Your instructions ::
Given the entries that follow, write out exactly the lines starting at the one containing "Select the 一括公開" and ending at the one containing "Open the Default", both ends included, and only those.
Provided entries Start Marker
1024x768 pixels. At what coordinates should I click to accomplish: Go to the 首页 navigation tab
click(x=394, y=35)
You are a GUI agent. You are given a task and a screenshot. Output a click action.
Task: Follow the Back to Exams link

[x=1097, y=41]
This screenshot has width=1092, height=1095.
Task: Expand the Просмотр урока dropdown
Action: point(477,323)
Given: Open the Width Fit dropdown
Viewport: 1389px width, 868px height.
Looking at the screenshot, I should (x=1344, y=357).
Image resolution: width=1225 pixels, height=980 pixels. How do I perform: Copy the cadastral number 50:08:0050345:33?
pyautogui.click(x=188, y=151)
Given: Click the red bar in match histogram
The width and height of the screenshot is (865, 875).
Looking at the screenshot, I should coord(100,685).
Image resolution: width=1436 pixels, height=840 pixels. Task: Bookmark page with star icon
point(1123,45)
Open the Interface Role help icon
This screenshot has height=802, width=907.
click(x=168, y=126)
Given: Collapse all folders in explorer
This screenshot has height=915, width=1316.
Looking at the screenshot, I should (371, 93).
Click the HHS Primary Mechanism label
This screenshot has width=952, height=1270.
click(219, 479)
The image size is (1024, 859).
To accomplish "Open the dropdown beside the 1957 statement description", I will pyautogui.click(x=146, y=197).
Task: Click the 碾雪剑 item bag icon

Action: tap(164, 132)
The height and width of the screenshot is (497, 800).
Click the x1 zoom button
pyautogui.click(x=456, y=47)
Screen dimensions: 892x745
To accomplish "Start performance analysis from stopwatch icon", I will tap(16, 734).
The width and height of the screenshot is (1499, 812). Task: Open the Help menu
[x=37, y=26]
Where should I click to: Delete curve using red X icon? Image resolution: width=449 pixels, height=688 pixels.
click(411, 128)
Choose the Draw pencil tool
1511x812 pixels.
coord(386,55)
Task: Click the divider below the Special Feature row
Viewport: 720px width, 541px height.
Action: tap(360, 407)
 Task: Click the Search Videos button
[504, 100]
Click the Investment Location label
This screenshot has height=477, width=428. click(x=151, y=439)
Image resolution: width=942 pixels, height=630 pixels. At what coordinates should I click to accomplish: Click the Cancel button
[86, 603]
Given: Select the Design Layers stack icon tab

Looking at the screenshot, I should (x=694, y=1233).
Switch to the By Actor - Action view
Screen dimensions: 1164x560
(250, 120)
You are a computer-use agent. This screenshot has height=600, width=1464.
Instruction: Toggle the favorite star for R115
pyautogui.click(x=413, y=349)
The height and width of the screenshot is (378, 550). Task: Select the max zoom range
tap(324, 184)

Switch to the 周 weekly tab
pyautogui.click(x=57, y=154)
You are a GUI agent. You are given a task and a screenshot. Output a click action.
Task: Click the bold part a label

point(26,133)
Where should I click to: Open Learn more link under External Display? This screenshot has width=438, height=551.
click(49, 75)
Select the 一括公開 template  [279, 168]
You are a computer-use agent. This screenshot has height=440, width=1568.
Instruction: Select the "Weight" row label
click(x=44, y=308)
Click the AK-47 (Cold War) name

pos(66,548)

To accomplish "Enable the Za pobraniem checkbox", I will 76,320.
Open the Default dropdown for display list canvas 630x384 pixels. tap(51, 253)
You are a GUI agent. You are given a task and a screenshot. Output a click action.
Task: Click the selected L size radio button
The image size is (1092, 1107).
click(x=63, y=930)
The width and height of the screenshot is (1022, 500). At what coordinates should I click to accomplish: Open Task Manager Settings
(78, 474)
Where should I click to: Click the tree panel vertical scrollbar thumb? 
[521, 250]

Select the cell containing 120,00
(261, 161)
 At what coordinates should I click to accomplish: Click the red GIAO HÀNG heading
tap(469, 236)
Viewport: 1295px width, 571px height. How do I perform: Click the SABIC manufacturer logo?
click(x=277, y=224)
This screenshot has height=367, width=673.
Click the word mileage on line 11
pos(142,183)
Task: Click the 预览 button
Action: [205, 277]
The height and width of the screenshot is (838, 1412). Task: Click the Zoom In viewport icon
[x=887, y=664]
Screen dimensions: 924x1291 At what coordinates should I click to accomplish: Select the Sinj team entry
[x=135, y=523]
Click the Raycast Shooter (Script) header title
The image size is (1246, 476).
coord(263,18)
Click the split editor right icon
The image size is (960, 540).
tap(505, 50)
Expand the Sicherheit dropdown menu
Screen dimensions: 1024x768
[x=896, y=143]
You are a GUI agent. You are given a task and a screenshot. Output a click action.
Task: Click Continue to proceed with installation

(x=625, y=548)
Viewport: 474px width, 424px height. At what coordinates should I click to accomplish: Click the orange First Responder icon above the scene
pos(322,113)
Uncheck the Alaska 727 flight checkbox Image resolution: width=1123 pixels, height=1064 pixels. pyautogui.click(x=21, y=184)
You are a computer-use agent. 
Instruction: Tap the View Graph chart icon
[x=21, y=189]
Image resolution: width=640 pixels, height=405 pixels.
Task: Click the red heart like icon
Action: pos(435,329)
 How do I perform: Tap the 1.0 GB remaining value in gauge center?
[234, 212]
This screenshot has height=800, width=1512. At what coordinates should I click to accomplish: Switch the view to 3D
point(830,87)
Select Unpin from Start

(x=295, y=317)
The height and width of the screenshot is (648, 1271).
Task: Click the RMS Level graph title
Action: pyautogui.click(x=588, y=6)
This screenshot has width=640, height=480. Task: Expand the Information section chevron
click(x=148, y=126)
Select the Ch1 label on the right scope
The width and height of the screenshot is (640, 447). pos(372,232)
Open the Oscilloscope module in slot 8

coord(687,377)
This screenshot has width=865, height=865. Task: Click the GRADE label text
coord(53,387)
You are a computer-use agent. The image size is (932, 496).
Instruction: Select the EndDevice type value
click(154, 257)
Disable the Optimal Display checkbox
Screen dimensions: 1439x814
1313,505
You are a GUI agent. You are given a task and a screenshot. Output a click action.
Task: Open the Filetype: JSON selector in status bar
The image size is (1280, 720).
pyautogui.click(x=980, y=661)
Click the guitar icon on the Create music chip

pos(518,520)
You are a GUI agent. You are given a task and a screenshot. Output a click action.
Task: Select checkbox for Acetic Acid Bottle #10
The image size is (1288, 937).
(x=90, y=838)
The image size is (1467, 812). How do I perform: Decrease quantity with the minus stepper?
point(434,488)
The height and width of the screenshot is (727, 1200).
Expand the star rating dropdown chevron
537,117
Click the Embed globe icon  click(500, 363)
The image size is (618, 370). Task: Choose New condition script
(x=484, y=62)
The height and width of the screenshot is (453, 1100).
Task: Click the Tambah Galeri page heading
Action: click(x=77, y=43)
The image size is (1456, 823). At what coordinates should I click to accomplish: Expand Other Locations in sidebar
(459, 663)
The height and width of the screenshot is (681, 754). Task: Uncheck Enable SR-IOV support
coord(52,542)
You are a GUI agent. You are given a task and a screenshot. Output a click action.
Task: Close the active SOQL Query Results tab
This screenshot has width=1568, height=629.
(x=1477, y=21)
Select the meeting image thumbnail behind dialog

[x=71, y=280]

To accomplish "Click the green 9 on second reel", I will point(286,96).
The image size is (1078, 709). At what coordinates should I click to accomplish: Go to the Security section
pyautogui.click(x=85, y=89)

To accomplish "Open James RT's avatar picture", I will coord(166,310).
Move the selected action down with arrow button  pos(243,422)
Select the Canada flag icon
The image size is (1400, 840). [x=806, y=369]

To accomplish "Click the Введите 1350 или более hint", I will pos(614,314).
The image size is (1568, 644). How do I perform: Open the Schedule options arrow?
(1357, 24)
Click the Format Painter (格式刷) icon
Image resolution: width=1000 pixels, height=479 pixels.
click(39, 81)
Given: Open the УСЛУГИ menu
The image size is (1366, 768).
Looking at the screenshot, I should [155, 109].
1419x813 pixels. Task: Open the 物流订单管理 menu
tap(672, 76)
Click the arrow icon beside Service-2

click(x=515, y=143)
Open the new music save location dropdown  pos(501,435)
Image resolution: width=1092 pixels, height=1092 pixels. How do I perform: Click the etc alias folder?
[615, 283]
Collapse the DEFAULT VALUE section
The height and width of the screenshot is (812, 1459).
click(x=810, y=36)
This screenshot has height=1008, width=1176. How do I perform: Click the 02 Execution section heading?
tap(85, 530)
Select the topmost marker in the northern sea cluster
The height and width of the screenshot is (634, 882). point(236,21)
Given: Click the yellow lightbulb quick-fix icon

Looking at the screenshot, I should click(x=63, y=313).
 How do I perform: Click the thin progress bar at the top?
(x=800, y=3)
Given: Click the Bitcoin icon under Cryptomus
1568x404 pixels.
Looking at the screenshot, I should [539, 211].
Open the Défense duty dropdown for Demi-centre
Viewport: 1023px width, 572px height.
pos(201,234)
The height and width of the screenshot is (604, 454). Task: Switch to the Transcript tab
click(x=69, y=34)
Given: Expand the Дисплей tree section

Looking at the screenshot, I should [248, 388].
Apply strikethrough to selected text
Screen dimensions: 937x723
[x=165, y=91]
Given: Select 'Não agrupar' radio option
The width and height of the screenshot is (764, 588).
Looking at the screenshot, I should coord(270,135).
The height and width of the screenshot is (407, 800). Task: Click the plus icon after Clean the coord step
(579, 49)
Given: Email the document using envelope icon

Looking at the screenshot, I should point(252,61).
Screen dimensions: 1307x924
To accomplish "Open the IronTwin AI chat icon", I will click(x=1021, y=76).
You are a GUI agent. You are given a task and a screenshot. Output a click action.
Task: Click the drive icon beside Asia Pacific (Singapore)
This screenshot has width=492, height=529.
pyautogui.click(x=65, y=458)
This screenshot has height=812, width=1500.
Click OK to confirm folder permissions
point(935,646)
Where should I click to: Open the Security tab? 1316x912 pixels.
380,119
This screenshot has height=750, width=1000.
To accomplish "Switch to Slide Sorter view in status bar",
Provided entries End Marker
Task response ::
Select the 一括公開 template  [279, 168]
You are a computer-use agent. This screenshot has height=440, width=1568.
Instruction: Select the "Weight" row label
click(x=44, y=308)
Click the AK-47 (Cold War) name

pos(66,548)

To accomplish "Enable the Za pobraniem checkbox", I will 76,320.
Open the Default dropdown for display list canvas 630x384 pixels. tap(51, 253)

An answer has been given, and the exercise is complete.